Brief =
Print the entries below word for word; the pictures stay out of your copy.

Information =
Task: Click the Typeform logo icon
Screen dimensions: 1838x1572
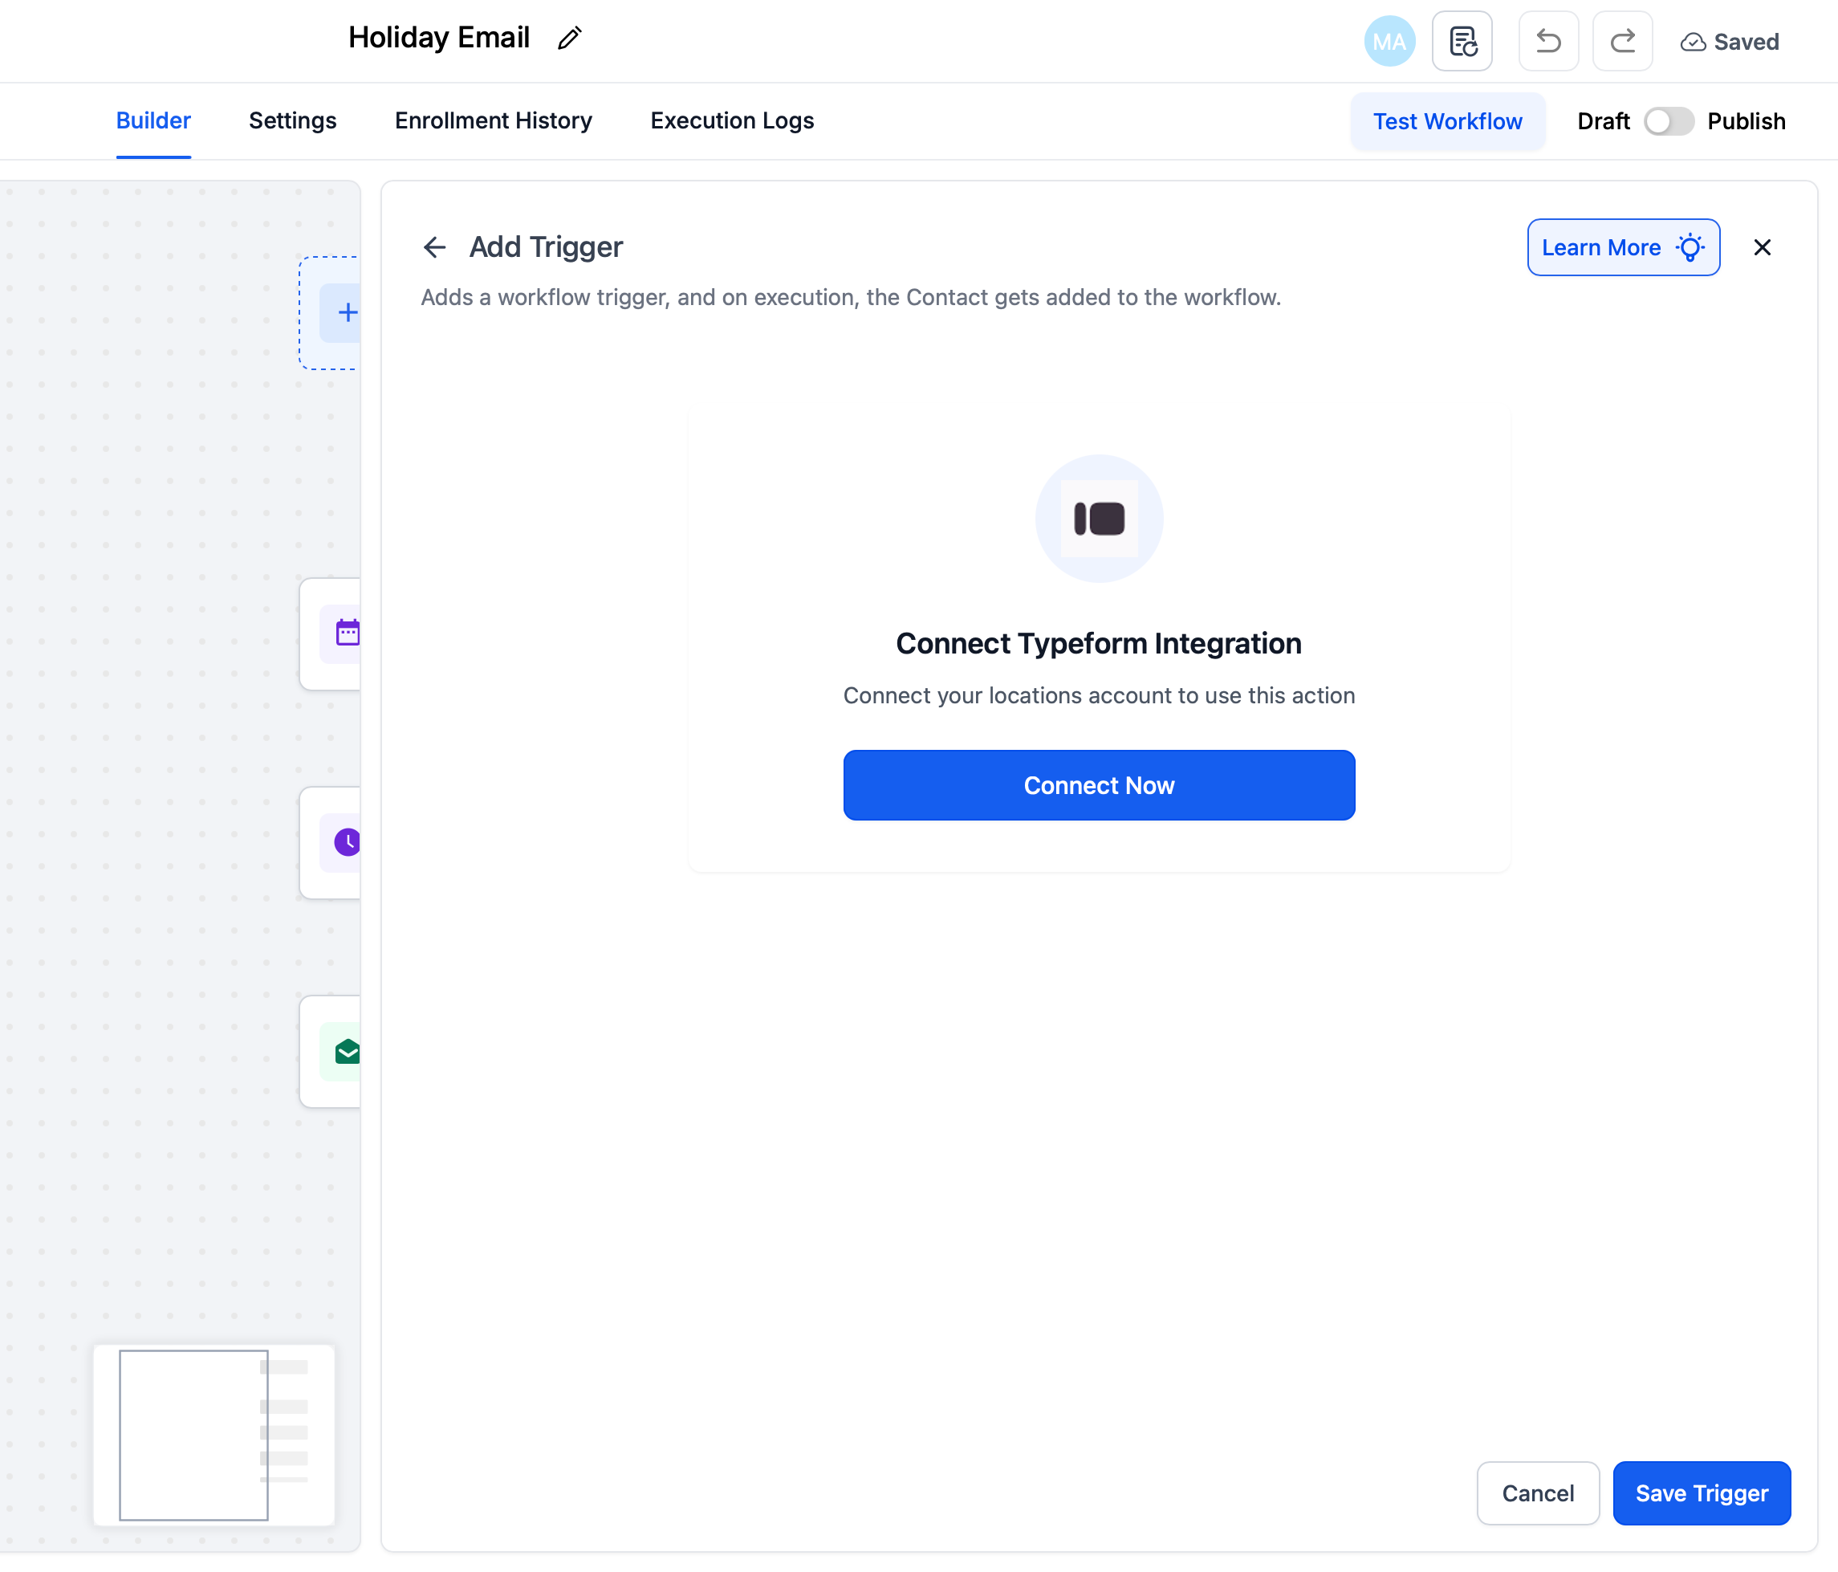Action: 1098,519
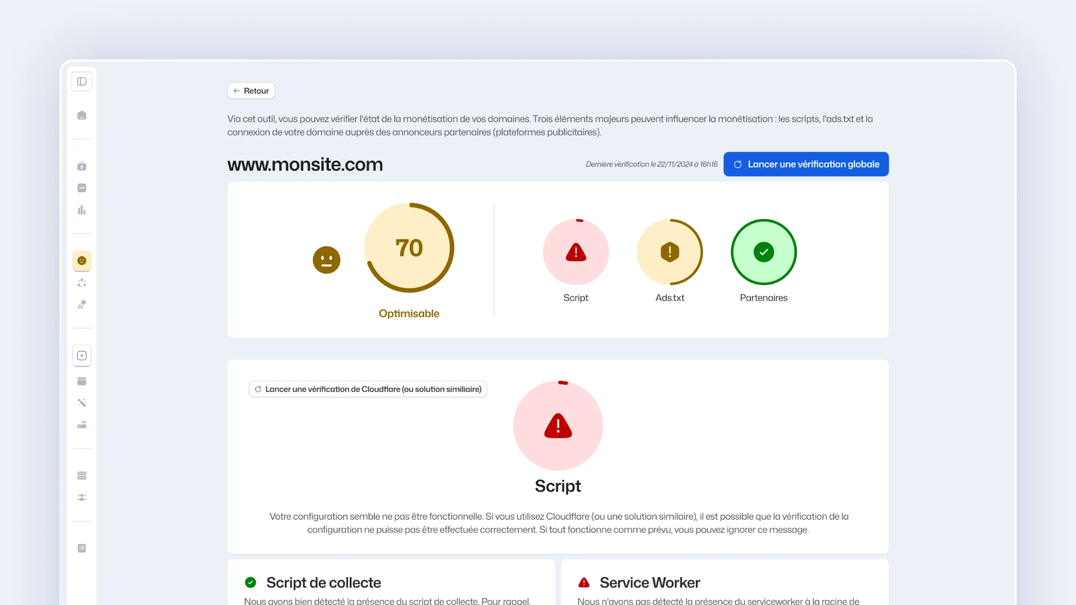This screenshot has width=1076, height=605.
Task: Select the red Script status circle
Action: pyautogui.click(x=576, y=252)
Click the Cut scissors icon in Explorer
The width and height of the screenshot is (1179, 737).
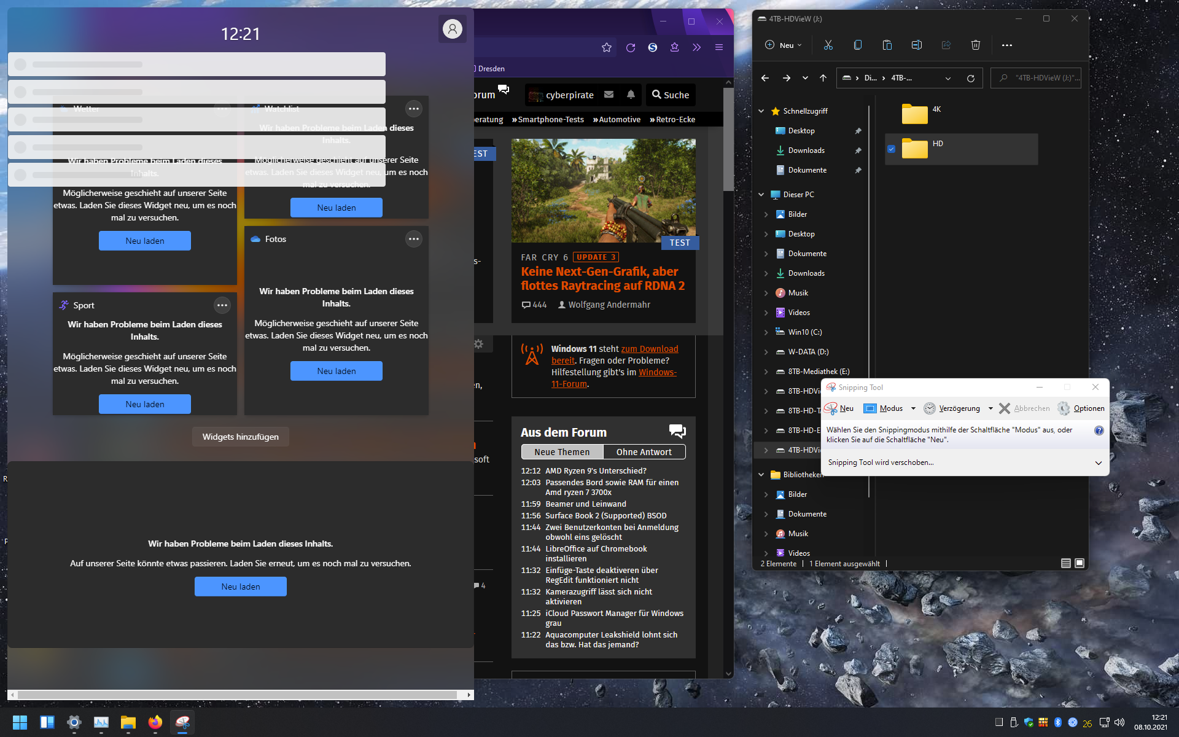[x=828, y=45]
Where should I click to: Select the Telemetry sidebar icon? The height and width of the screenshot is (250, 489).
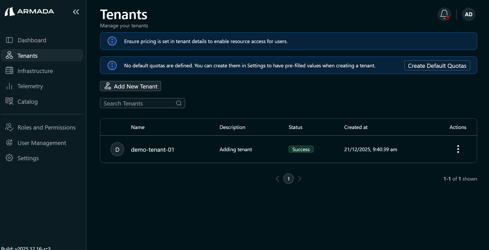point(9,86)
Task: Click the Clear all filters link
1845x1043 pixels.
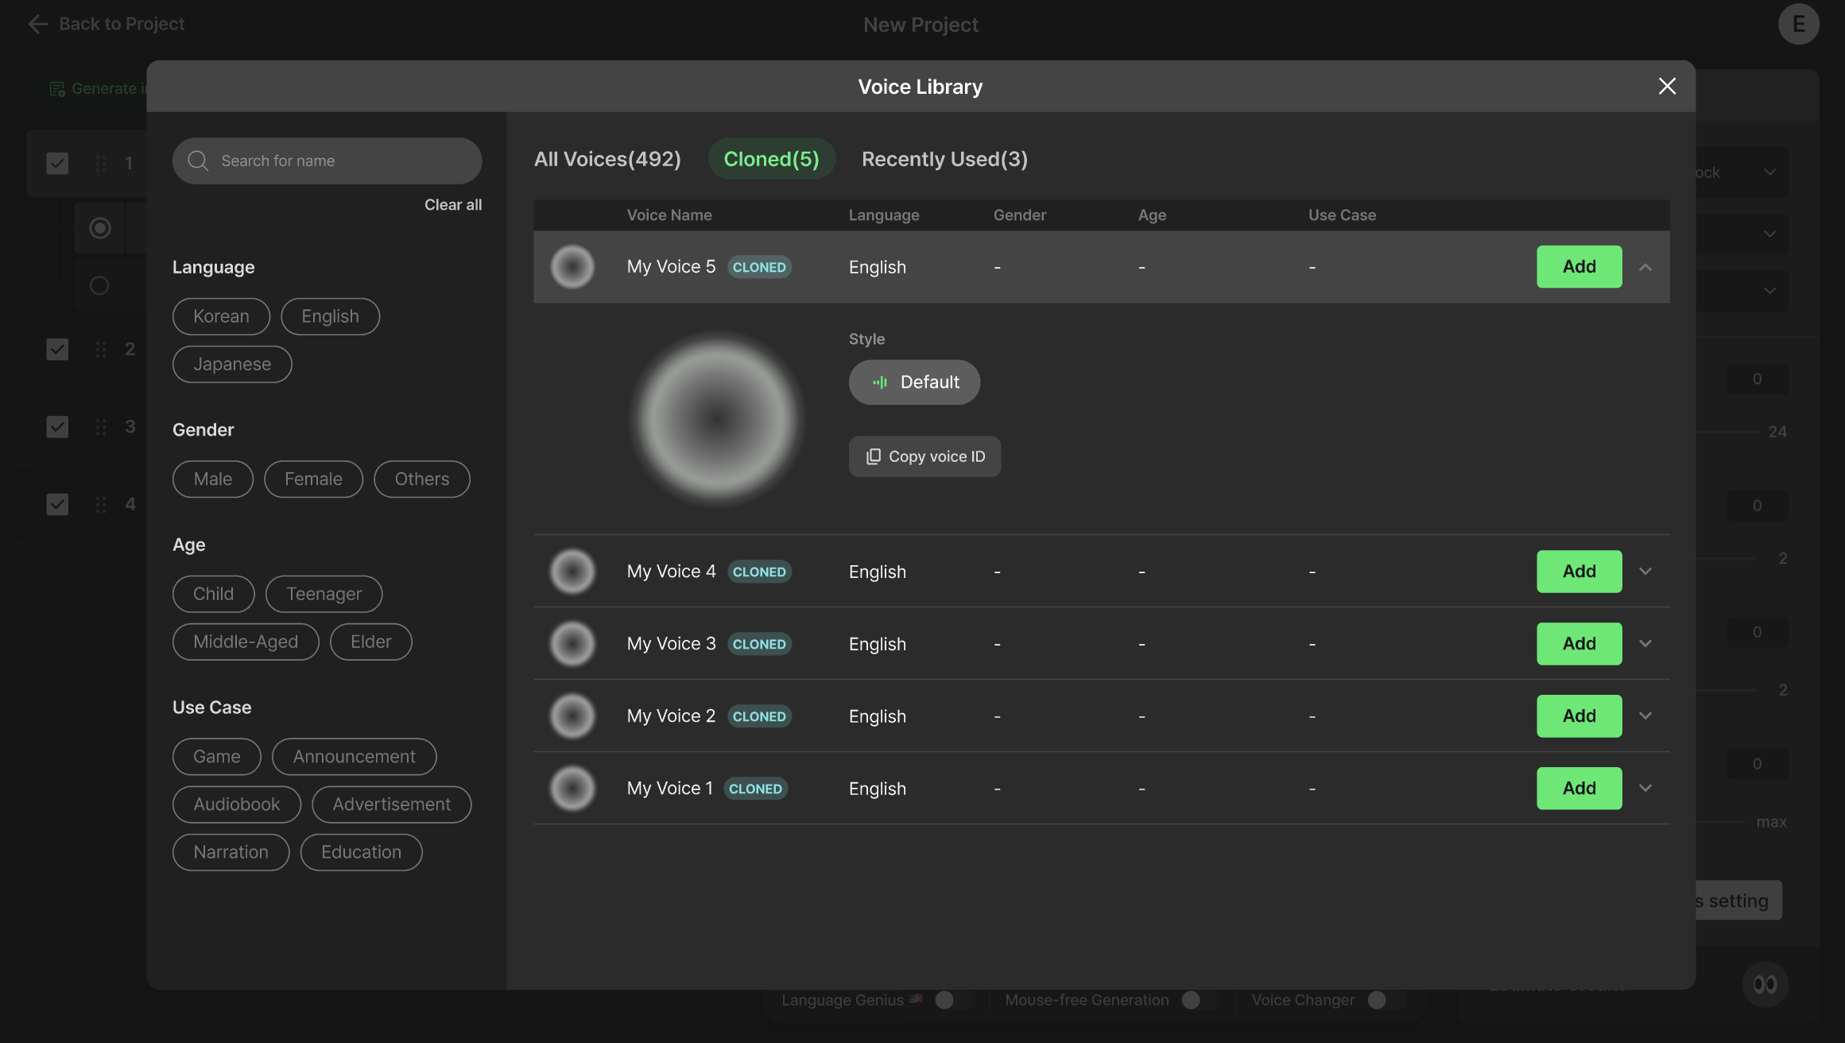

Problem solution =
Task: Click the Typeform logo icon
Screen dimensions: 1838x1572
Action: 1098,519
This screenshot has width=1076, height=605.
Task: Select the red Script status circle
Action: pyautogui.click(x=576, y=252)
Click the Cut scissors icon in Explorer
The width and height of the screenshot is (1179, 737).
[x=828, y=45]
Where should I click to: Select the Telemetry sidebar icon? The height and width of the screenshot is (250, 489).
point(9,86)
Task: Click the Clear all filters link
1845x1043 pixels.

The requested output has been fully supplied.